Language has a quirky way of throwing up bizarre cultural references when you’re not looking. Especially when we decide to juxtapose equivalents in two different languages. Let us take the hairstyle made famous by the Red Indians of North American. The reference is, of course, to the Mohican or Mohawk hairstyle. The very fact that there are two terms for this particular haircut is, in itself, fascinating. What is interesting is the fact that this terminology is rather confused and confusing. What Westerners and Europeans refer to as Mohican is in fact an artificial amalgam of both the Mahican and Mohegan tribes and languages, not helped by James Fenimore Cooper’s The Last of the Mohicans which confuses the two tribes. Commonality between the two languages can be found in their shared roots as both Mahican and Mohegan belong to the Algonquian language family.

To make matters more confusing is the other term, that is Mohawk, which refers to yet another language and tribe coming from a completely different language family – Iroquoian. Therefore, in English alone we have two terms for one hairstyle that in some way reference three different native American tribes and languages belonging to two different lanaguge families.

The Polish term for the Mohican or Mohawk hairstyle is Irokez, which of course is a reference to the Iroquais Indians, a cover term which includes the Mohawks (but not the Mohegans nor the Mahicans). What is fascinating is the level of generalisation and specification used in English and in Polish. English refers to particular tribes, whereas Polish uses the cover term yet both refer to the same thing.
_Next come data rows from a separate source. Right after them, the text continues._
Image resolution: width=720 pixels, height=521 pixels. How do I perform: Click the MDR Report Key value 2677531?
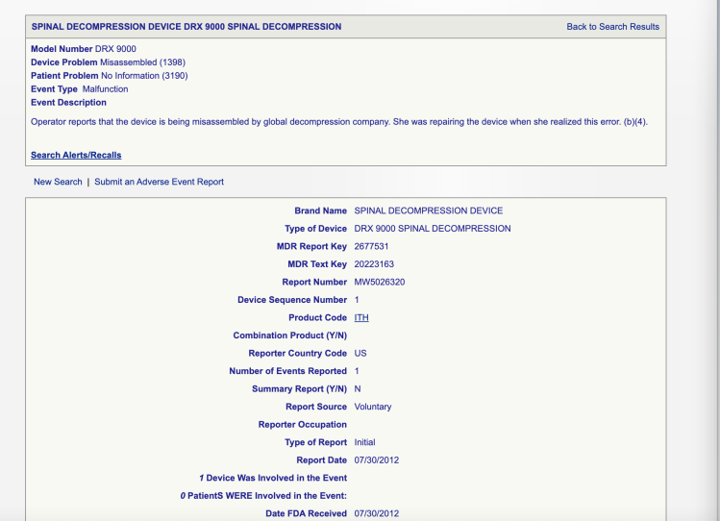point(371,246)
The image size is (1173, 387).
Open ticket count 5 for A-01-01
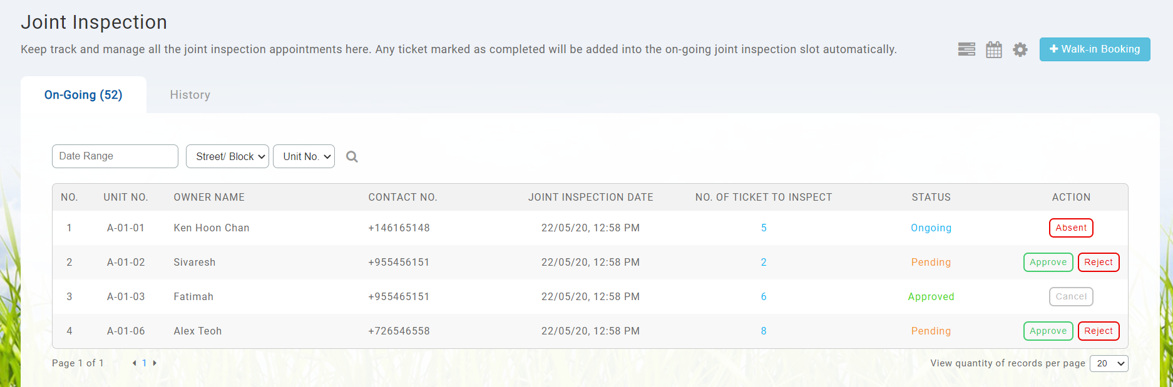[x=764, y=228]
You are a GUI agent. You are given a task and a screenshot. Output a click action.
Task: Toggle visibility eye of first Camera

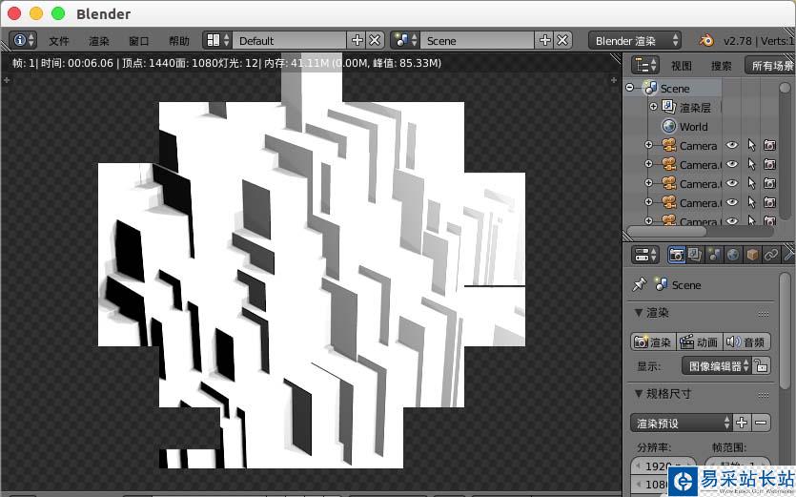pos(732,146)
Interestingly, Polish culture has had an important influence on the hairstyle and the Polish Mohawk/Polish Mohican is a type of inverted Mohawk (made famous by Keith Flint of The Prodigy).

A simple haircut…


5 thoughts on “Haircuts

  1. and here the matters become more difficult. as the name for the haircut rooted in the culture may provide difficulties in translation as the name from target culture does not cover the whole idea. translating cultural elements provide many obstacles as the exact equivalences don’t exist and some items may be abstract for TL culture. here the desicion making varies a lot to the translation.
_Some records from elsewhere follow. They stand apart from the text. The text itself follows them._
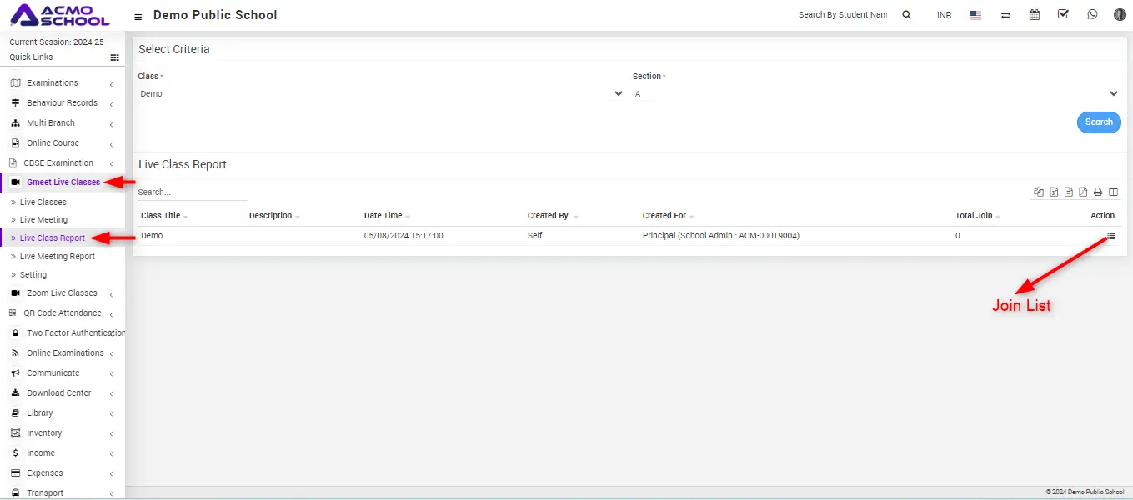Open the calendar icon in top bar
Screen dimensions: 1133x500
coord(1035,15)
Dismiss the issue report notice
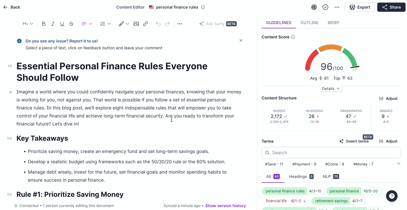 pos(241,40)
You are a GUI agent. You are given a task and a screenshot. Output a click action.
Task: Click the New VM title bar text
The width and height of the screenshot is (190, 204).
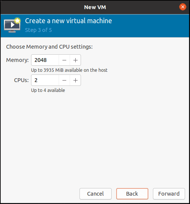click(95, 7)
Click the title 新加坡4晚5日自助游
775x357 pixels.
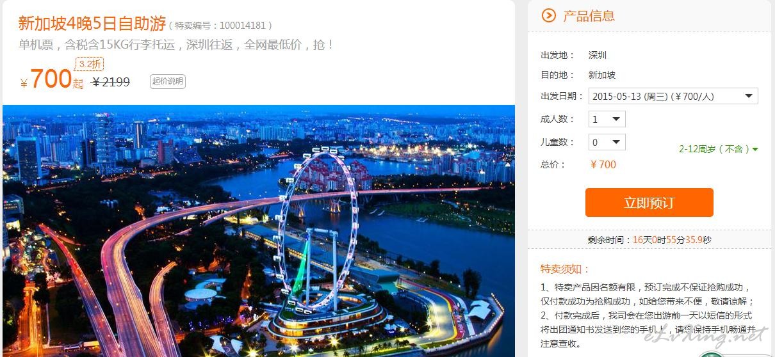92,24
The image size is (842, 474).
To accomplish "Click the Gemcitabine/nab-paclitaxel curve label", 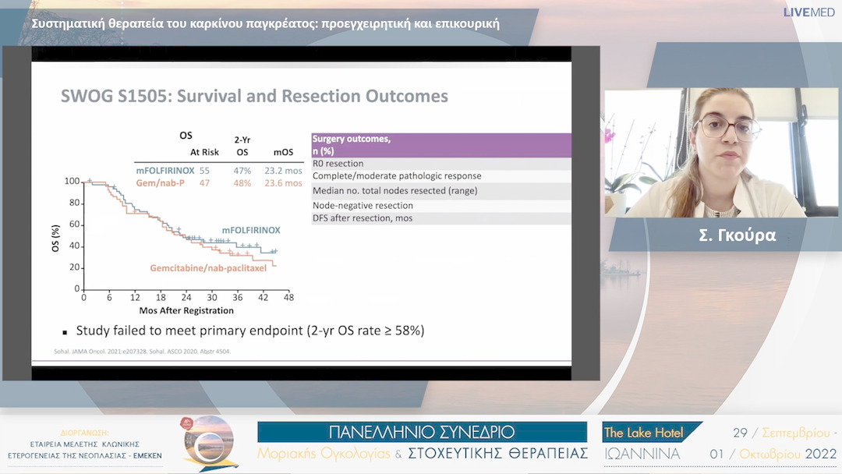I will pos(208,268).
  2. This is where translation and neologism merge, mix and separate. We are dealing with a situation where a word has been borrowed into another language but now it simply does not mean the same as it once did. The connotations are different, the context has drastically changed. The common thread running through these concepts is the visually #look# of the hairstyle as well as the idea of rebellion. The Red Indians/Ameri-Indians/Native Americans were also seen as rebellious types by the white intruders.
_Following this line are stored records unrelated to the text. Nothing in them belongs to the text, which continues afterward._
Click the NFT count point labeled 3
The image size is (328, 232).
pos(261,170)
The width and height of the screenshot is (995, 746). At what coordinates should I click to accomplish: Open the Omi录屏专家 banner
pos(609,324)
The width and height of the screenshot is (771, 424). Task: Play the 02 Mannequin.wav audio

  3. Cultural meanings are intricately woven into the texture of the language. The creative writer’s ability to capture and project them is of primary importance for, this should be reflected in the translated work. Caught between the need to capture the local color and the need to be understood by an audience outside the cultural and lingual situation, a translator has to be aware of two cultures. One of the main goals of literary translation is to initiate the target-language reader into the sensibilities of the source-language culture. The process of transmitting cultural elements through literary translation is a complicated and vital task. Culture is a complex collection of experiences which condition daily life; it includes history, social structure, religion, traditional customs and everyday usage. This is difficult to comprehend completely. Especially in relation to a target language, one important question is whether the translation will have any readership at all, as the specific reality being portrayed is not quite familiar to the reader. Cultural transfer requires a multi-pronged approach. It is concerned with the author’s relationship to his subject matter and with the author’s relationship to his reader. These should be reflected in a good translation. The translator has to transmit this special cultural quality from one language to another. Most translations are intended to serve, however imperfectly, as a substitute for the original, making it available to people who cannot read the language in which it is written. This imposes a heavy responsibility on the translator.